RESEARCH IN RESIDENCE
Projet BOUM de la SMAI
Toward better simulations of spontaneous stochasticity in geophysical flows
Projet BOUM – Vers une meilleure simulation de la stochasticité spontanée dans les écoulements géophysiques
1 – 5 March, 2027
Participants
Ariane Barlet (Centre Inria de l’Université de Rennes)
Long Li (Institut de Physique de Nice)
In the simulation of geophysical flows, such as oceanic and atmospheric dynamics, resolving all relevant scales is computationally out of reach. Effective models therefore rely on closure strategies to represent unresolved effects in a physically consistent and mathematically sound manner. In the stochastic transport framework, these unresolved turbulent fluctuations are modeled through random perturbations of the resolved flow. In singular regimes, however, such systems may exhibit persistent randomness even in the vanishing-noise limit, a phenomenon known as spontaneous stochasticity. While gradient blow-up is known to play an important role, the mechanisms governing convergence toward this limiting stochastic state remain largely unclear. The main objective of this project is to determine whether multiplicative transport noise can modify the rate of convergence toward the limiting measure. We will study this question using the surface quasi-geostrophic equation, a simplified but physically relevant model for geophysical flows, with the longer-term goal of facilitating the numerical simulation of spontaneous stochasticity. This project will bring together complementary expertise in large-scale flow modelling (L. Li) and small-scale turbulence analysis (A. Barlet), while laying the foundation for a long-term collaboration and future joint work.

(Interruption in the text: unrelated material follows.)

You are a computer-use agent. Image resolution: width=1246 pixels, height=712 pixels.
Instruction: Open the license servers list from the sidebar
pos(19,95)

Dans la simulation des écoulements géophysiques, tels que les dynamiques océaniques et atmosphériques, il est hors de portée de résoudre numériquement l’ensemble des échelles pertinentes. On recourt donc à des stratégies de fermeture, physiquement cohérentes et mathématiquement fondées, afin de représenter correctement les échelles non résolues de la dynamique. Dans le cadre théorique du transport stochastique, par exemple, ces échelles non résolues sont modélisées au moyen de perturbations aléatoires des échelles résolues. Cependant, dans certains régimes singuliers, ces systèmes peuvent présenter une persistance du caractère aléatoire jusque dans la limite de bruit nul, phénomène connu sous le nom de stochasticité spontanée. Si la divergence des gradients joue notoirement un rôle crucial dans ce processus, les mécanismes régissant la convergence vers ce régime stochastique limite demeurent encore largement méconnus. L’objectif principal de notre projet est de déterminer si un bruit multiplicatif de transport peut modifier la vitesse de convergence vers la mesure limite. Nous étudierons cette question dans le cadre des équations quasi-géostrophiques de surface, qui constituent des modèles simplifiés mais physiquement pertinents pour les écoulements géophysiques. Cette étude pourrait fournir des éléments clés pour faciliter la simulation numérique de la stochasticité spontanée. Elle réunira des expertises complémentaires en modélisation des écoulements à grande échelle (L. Li) et en analyse de la turbulence aux petites échelles (A. Barlet), tout en posant les jalons d’une collaboration durable et de futurs travaux de recherche communs.